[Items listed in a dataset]
^^^^

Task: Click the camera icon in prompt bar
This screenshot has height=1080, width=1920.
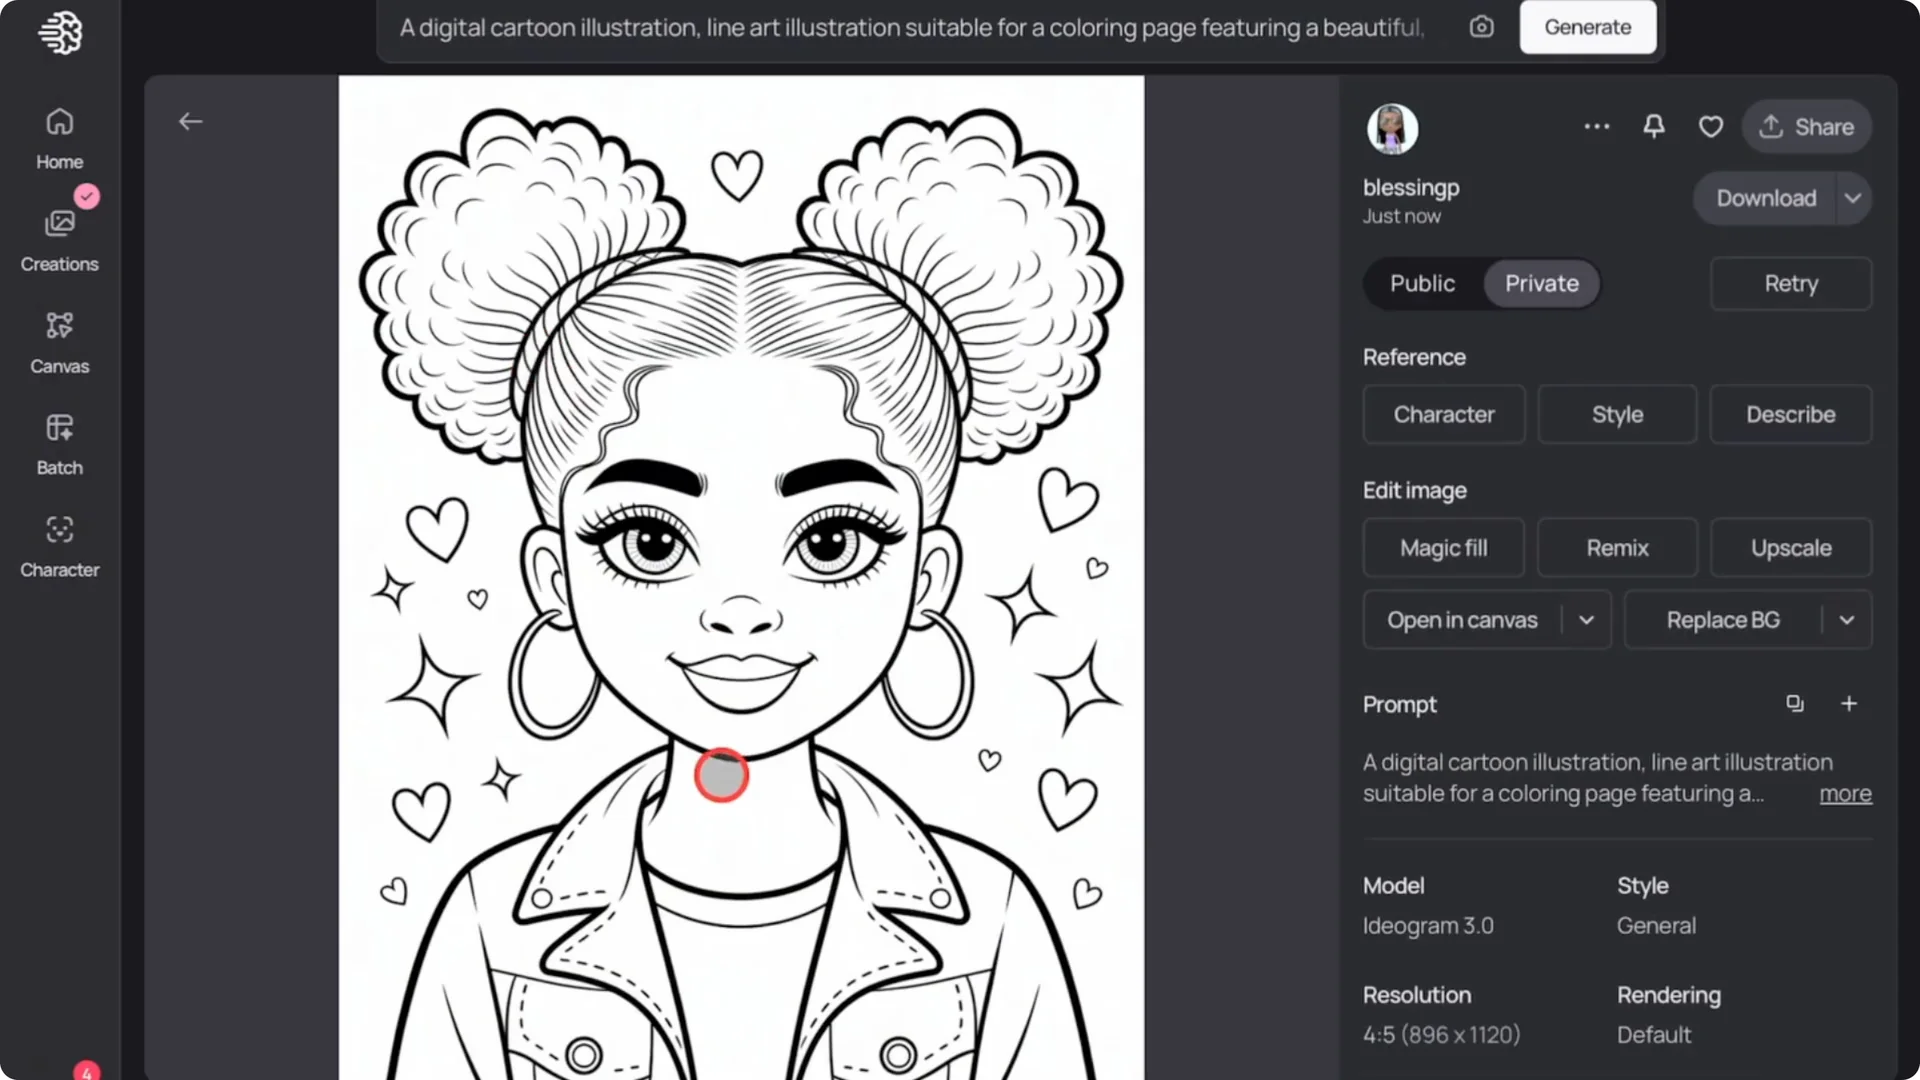Action: (x=1481, y=27)
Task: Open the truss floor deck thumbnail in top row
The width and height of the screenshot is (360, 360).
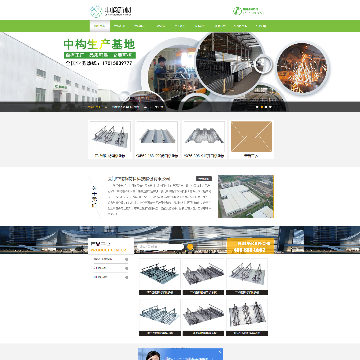Action: coord(110,139)
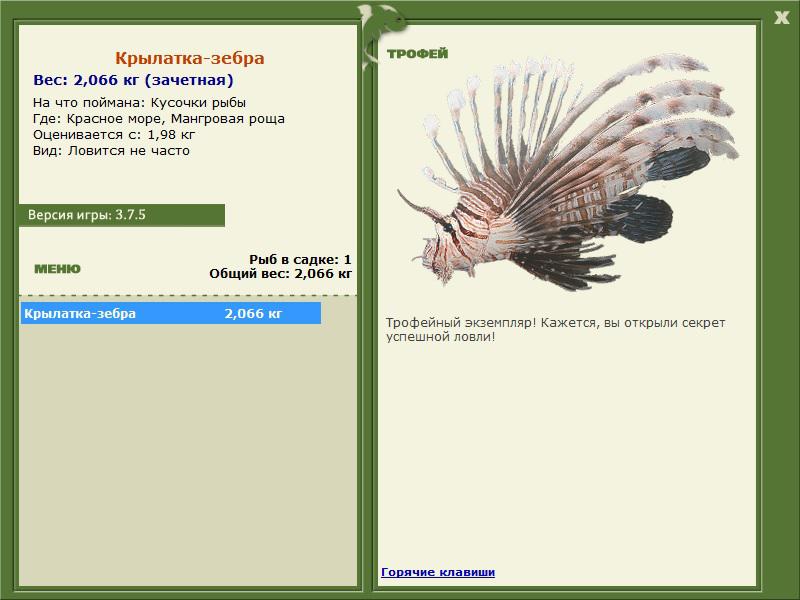Click the 2,066 кг value in highlighted row
800x600 pixels.
point(253,313)
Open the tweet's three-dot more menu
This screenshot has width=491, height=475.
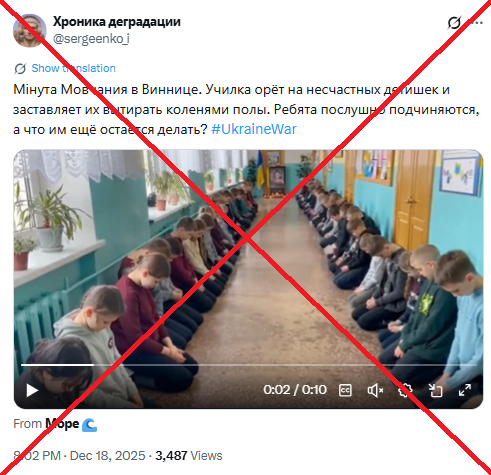coord(477,23)
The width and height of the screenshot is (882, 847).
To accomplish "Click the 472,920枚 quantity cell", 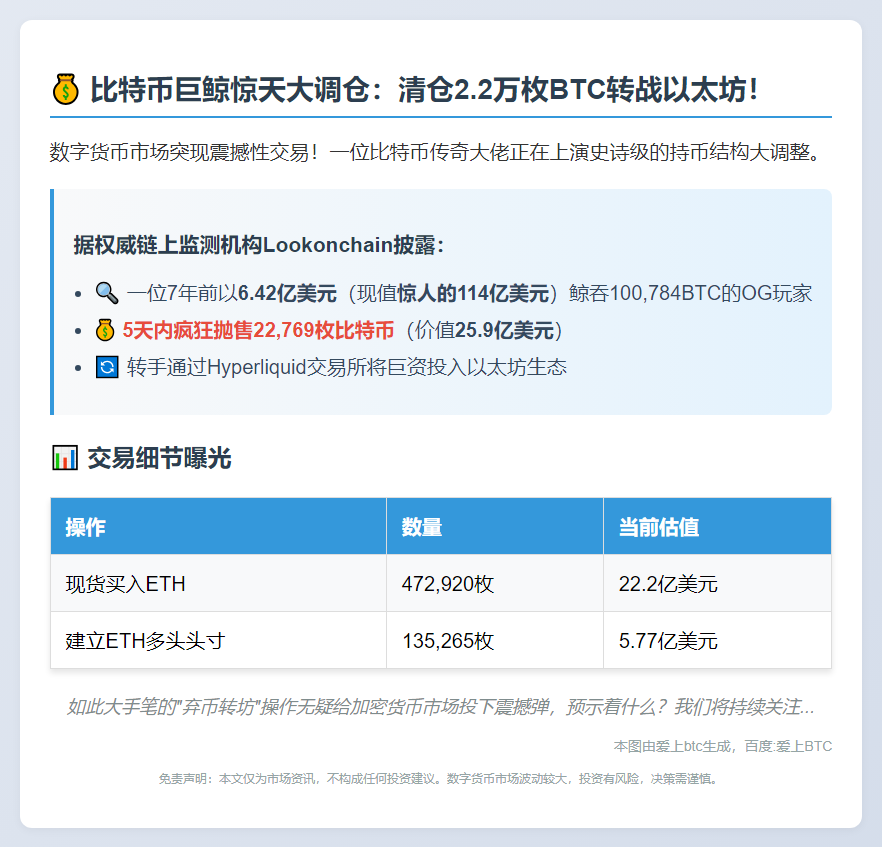I will coord(447,583).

^^^^

▸ Description of the task: Present the stretch of the material from its start through the line containing "coord(477,23)" as a numbered list, skipping blank lines. Leave the pictures out.

▸ Exercise response:
1. Task: Click the camera icon in prompt bar
2. This screenshot has height=1080, width=1920.
3. Action: (x=1481, y=27)
4. Task: Open the truss floor deck thumbnail in top row
5. The width and height of the screenshot is (360, 360).
6. Action: coord(110,139)
7. Click the 2,066 кг value in highlighted row
8. 800x600 pixels.
9. point(253,313)
10. Open the tweet's three-dot more menu
11. This screenshot has width=491, height=475.
12. coord(477,23)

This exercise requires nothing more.